━━━ SUPPLIED RECORDS

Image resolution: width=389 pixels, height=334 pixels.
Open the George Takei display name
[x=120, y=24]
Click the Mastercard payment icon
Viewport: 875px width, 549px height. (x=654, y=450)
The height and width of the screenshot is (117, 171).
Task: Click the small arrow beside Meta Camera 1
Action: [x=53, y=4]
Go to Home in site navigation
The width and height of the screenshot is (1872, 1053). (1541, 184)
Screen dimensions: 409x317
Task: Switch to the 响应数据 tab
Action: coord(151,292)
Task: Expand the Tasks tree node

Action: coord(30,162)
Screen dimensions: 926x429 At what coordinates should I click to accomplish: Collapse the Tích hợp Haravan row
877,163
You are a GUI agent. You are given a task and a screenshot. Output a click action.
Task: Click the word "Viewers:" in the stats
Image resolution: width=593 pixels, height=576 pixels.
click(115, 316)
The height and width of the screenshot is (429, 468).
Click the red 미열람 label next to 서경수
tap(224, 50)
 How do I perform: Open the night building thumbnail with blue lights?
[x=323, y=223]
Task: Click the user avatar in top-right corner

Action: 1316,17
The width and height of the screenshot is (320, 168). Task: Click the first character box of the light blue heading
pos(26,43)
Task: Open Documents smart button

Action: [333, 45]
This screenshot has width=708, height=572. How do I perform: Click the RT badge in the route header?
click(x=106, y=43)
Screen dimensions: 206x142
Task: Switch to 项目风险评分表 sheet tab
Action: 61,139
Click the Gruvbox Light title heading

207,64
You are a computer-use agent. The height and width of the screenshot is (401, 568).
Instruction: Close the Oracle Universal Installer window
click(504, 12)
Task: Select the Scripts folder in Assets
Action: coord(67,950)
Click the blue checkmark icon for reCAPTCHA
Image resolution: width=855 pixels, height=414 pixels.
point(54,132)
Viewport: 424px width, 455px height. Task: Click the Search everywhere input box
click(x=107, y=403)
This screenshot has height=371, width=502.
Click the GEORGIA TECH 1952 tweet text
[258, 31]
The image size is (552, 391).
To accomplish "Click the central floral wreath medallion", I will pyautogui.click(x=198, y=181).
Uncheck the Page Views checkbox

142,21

━━━━━━

■ WHAT YOU WILL DO:
Reproduce every line of the rows from the one containing "Screen dimensions: 926x429" through the one containing "tap(224, 50)", keeping all wording as it is, and add -68 to each coordinate in the answers.

■ ANSWER TO THIS TASK:
Screen dimensions: 926x429 At what coordinates should I click to accomplish: Collapse the Tích hợp Haravan row
809,95
You are a GUI agent. You are given a task and a screenshot. Output a click action.
Task: Click the word "Viewers:" in the stats
Image resolution: width=593 pixels, height=576 pixels.
click(47, 248)
The height and width of the screenshot is (429, 468).
Click the red 미열람 label next to 서경수
tap(156, -18)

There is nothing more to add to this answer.